**MATERIAL**
-- Start --
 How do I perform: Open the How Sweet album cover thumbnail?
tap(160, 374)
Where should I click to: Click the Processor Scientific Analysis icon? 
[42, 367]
-- End --
-- Start --
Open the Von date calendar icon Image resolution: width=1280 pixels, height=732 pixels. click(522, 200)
-- End --
**WRITTEN EXERCISE**
Filter the entries above, keeping only the lines that contain the word "icon".

**FINAL RESULT**
Where should I click to: Click the Processor Scientific Analysis icon? 
Open the Von date calendar icon Image resolution: width=1280 pixels, height=732 pixels. click(522, 200)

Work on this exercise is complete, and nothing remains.